Baumberger Alpin-Tour der Hoffnungsradler
„Ich habe großen Respekt“

Dülmen. Bürgermeisterin Lisa Stremlau ließ es sich nicht nehmen, die rund 60 Rennradfahrer auf die Alpintour der Hoffnungsradler zu schicken. Drei unterschiedliche Strecken waren im Angebot. Geradelt wurde traditionell für den guten Zweck.

Montag, 28.09.2020, 18:49 Uhr
Bürgermeisterin Lisa Stremlau schickte die Hoffnungsradler am Sonntagmorgen auf die beliebten Alpin-Touren.
Bürgermeisterin Lisa Stremlau schickte die Hoffnungsradler am Sonntagmorgen auf die beliebten Alpin-Touren. Foto: Bönig

Sonntagmorgens sieht man auf dem Parkplatz am Sportzentrum Süd meistens Fußballer, die zusammen zu Spielen fahren oder auf dem Fußballplatz bei der DJK Dülmen selbst eigene Partien austragen. Nicht so an diesem Sonntag. Innerhalb kürzester Zeit kamen immer mehr Radfahrer auf den Parkplatz. Denn die Hoffnungsradler Dülmen hatten zu ihrer Baumberger Alpin-Tour eingeladen.

Das Organisationsteam um Josef Friedag, Ludger Dey und Robert van der Linde hatten unter Einhaltung der Hygienevorschriften alles vorbereitet. Anmeldungen waren wegen der Corona-Pandemie schriftlich erfolgt, und auf den bereitgestellten Tischen standen Desinfektionsmittel, Listen zum Nachtragen und Spendenboxen bereit.

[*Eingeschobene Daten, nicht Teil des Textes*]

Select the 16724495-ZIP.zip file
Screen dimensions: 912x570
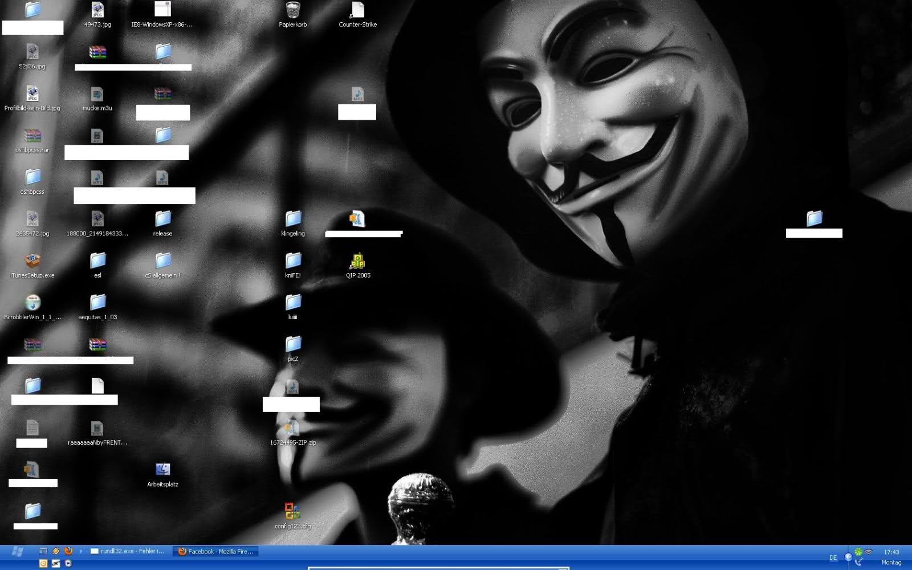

Bürgermeisterin Lisa Stremlau ließ es sich nicht nehmen, die Sportler auf ihre Touren über 48, 78 oder 106 Kilometer Länge in die Baumberge zu schicken.

„Ich habe großen Respekt vor ihren sportlichen Leistungen, denn die Strecken gehen rauf und runter und sind sicherlich sehr anstrengend“.

Die Bürgermeisterin erinnerte bei ihrer Begrüßung auch an Carlo Hüwe, einen Mitgründer der Hoffnungsradler, der viel zu früh, mit 66 Jahren, 2015 verstarb. Das Organisationsteam hatte kleine runde Button mit Carlo Hüwes Namen gedruckt und verteilt. Die Initiative Dülmener Hoffnungsradler waren 2003 von Josef Friedag und Carlo Hüwe gegründet worden.

Seit 15 Jahren werden jährlich acht geführte Rennradtouren organisiert. Das von den Teilnehmern freiwillig und in eigenem Ermessen entrichtete Startgeld wird von den Initiatoren gesammelt und eins zu eins an die Kinderkrebshilfe gespendet.

Von Beginn an spendeten nicht nur die aktiven Radsportler, sondern auch immer wieder diverse Firmen und Unternehmen. Wie zum Beispiel auch Supermärkte, deren Spenden für die Verpflegung an den vorgesehen Punkten bei etwa 30 Kilometer und 60 Kilometer entlang der Strecken bereitgestellt wurden.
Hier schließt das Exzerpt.